Count how many lines of the material below contain the word "This". Reply with the number alone.

» **SOURCE RECORDS**:
▼

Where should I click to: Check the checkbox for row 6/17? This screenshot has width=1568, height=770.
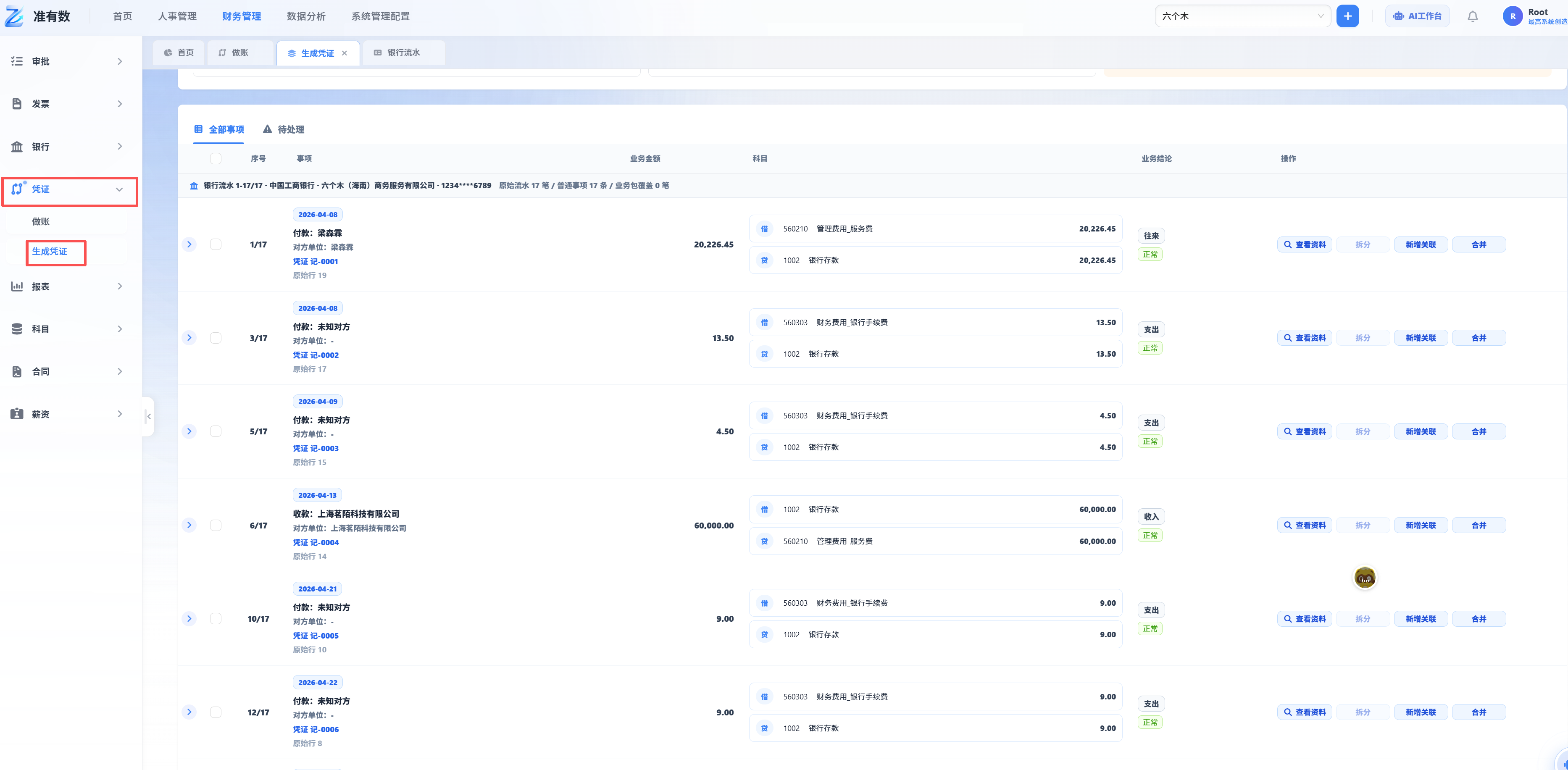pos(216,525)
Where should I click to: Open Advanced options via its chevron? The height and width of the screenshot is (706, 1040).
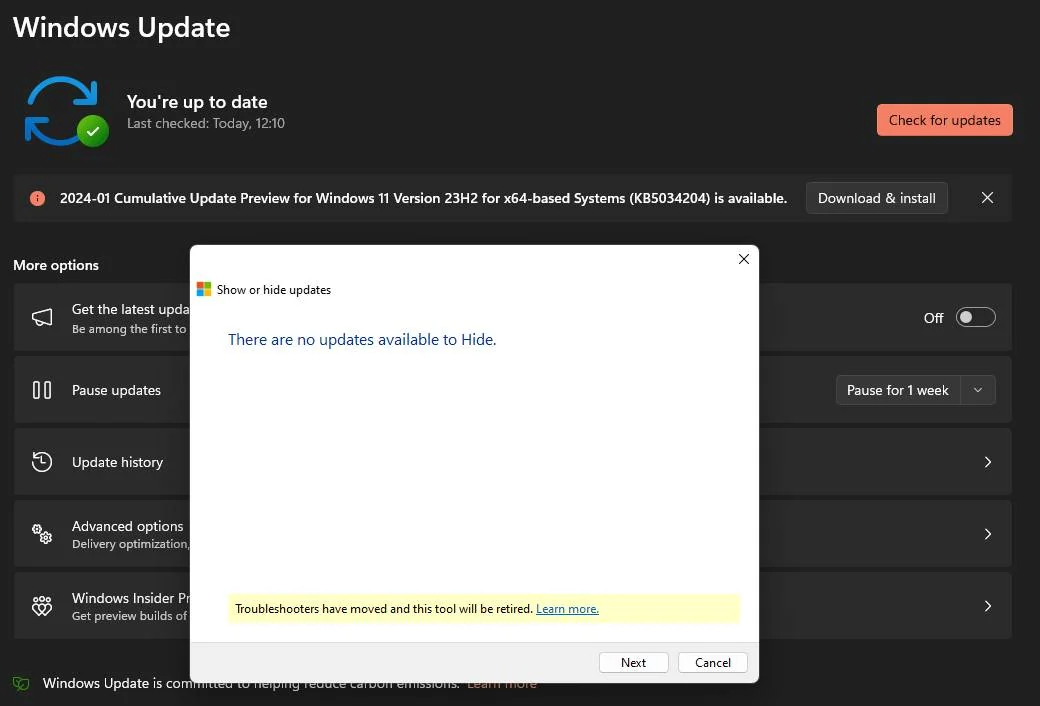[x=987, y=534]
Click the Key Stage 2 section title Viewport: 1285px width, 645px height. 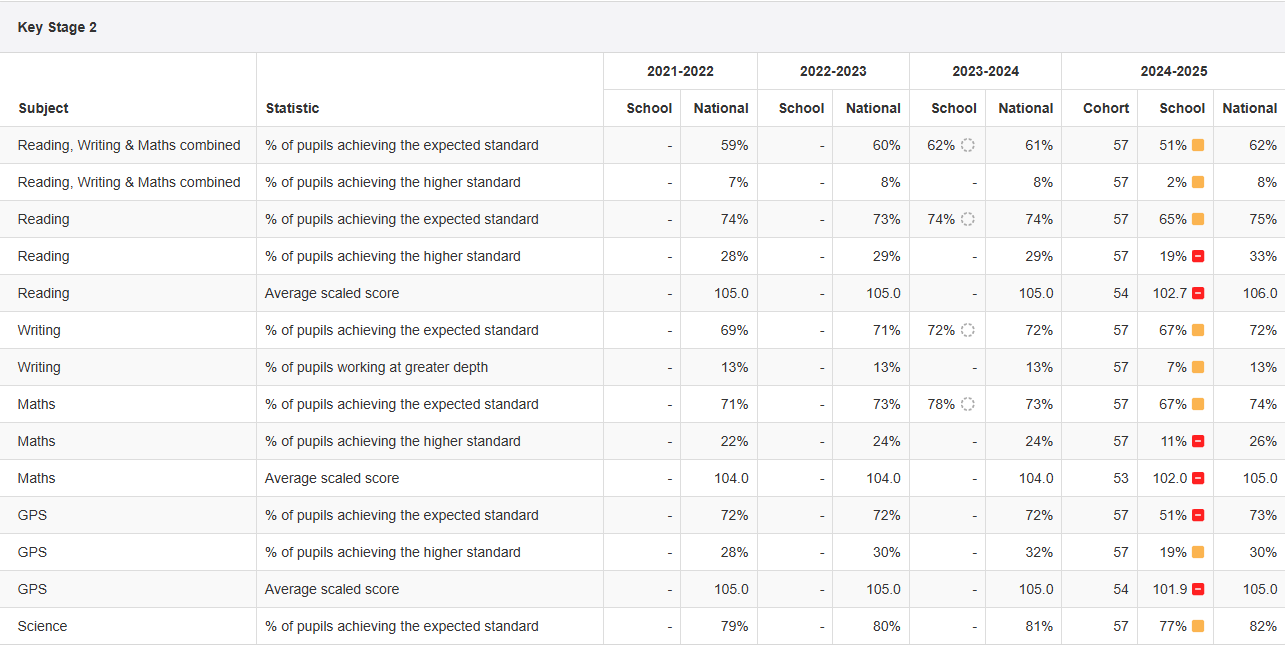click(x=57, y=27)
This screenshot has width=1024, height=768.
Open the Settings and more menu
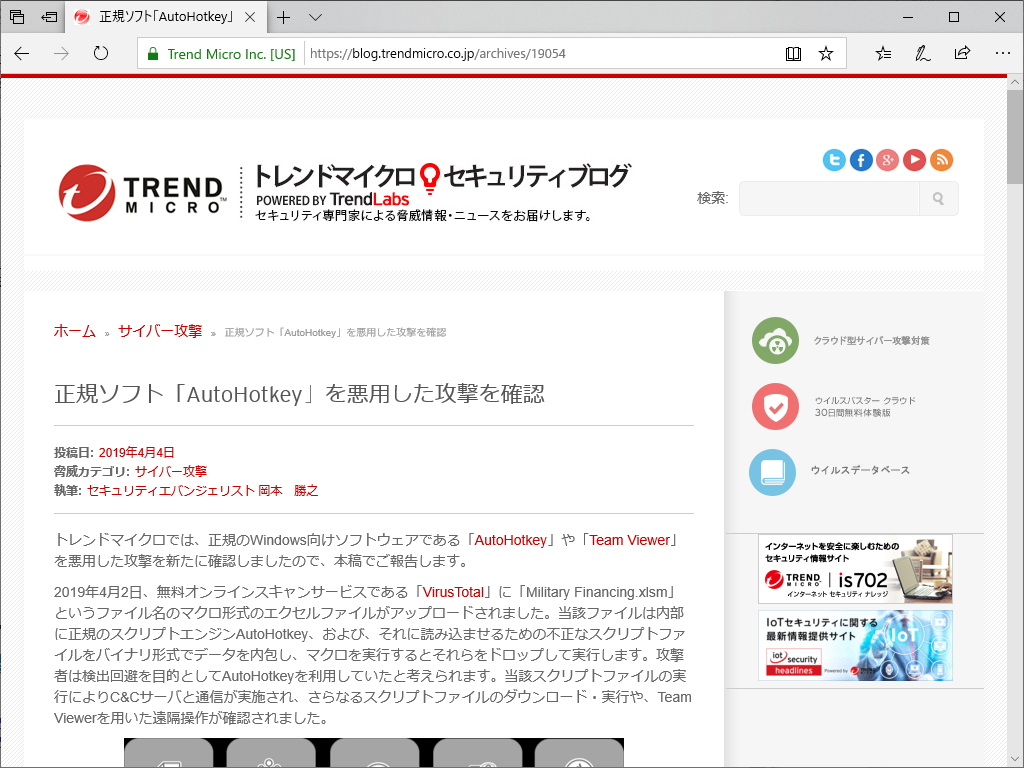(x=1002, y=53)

▲
▼

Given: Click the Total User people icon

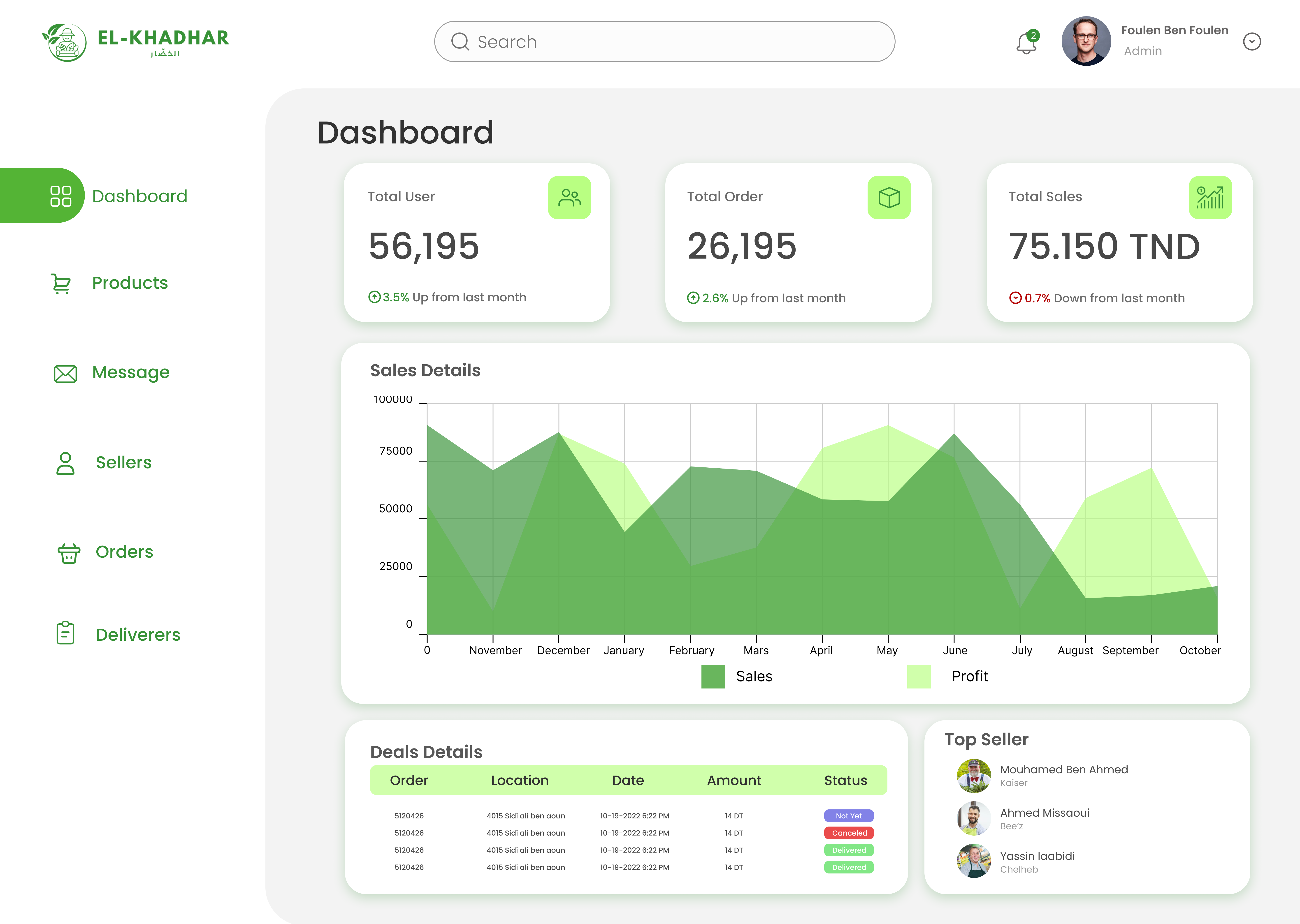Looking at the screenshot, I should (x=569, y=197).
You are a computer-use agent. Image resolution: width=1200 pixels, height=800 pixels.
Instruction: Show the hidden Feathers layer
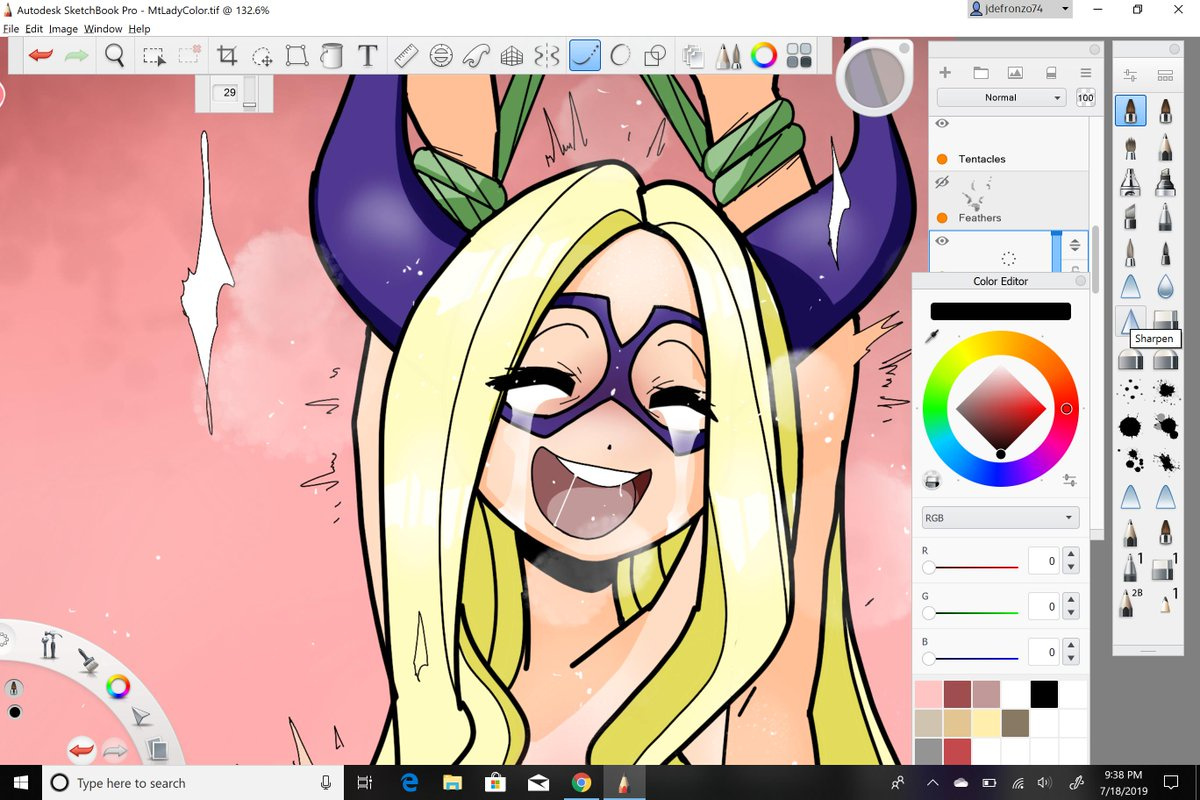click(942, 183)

▲

» **TASK RESULT**:
2